Monday had a lot more to do with this JPEG than it really should’ve. Apparently, somebody changed something somewhere in the network config months ago. As a result, some third-party people won’t be able to get access to the stuff they need to get access to in time to meet their deadline. Of course, I don’t have the access I’d need to fix this. Of course, various people in the management chain know that it’s nothing I’ve done, but problems with the networking infrastructure. Of course, since I touched this problem, someone will blame me for it, even though all the parts that I actually have root access to are working just fine and have been since 30 minutes after I learned about the problem.

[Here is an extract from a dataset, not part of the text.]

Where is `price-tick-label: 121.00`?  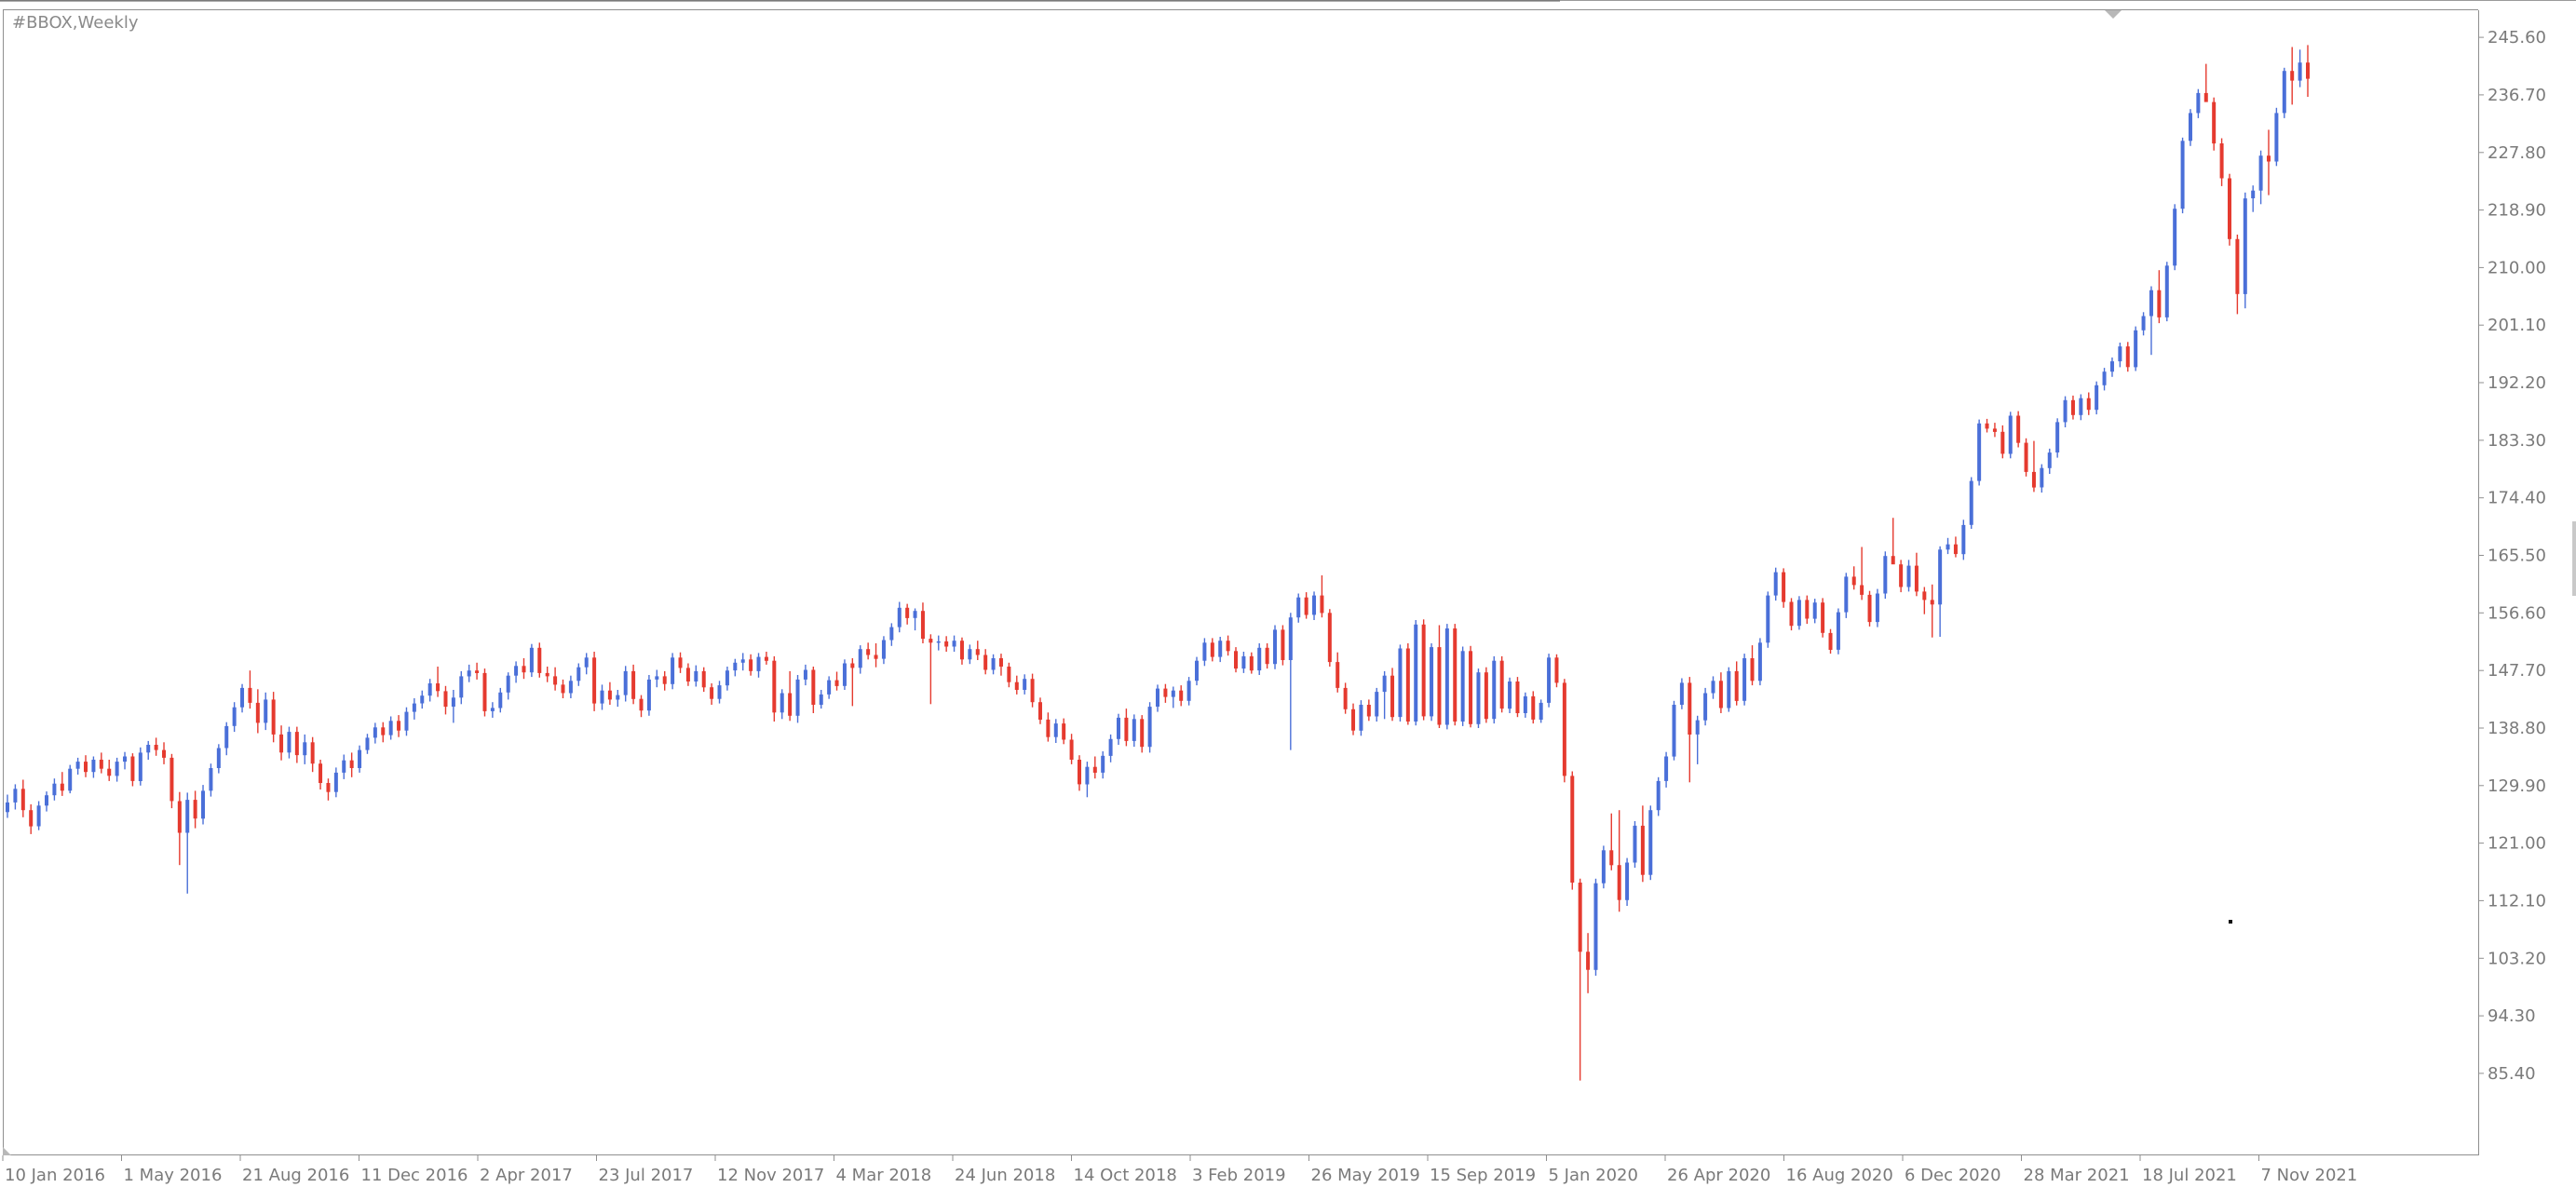 price-tick-label: 121.00 is located at coordinates (2517, 844).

If the right people had been told about this a month ago, it’d probably all be working fine. However, none of the right people knew about this until Jan. 20. This shows a few problems with the way we’re approaching these types of problems, but I don’t know how to fix them. Part of it is that there are multiple elements, all managed by multiple people, some of whom are employed by totally different companies. This diffusion of responsibility leads to more “I can’t do that! Call Bob, who can!” than actually fixing what’s wrong. (I think this is endemic to large systems, and no amount of meetings or mail will ever fix it.) I just hope it doesn’t have terrible effects on stuff in the future.
That was the main bad part of the day. At least the other stuff I was doing looks like it’s worked, and only 20 jobs were stuck in the job queue at 11am. Last week, thousands of jobs were stuck in the queue at that time, so this is a big improvement. We’d like to get it so that nothing’s ever stuck, but that may be asking too much.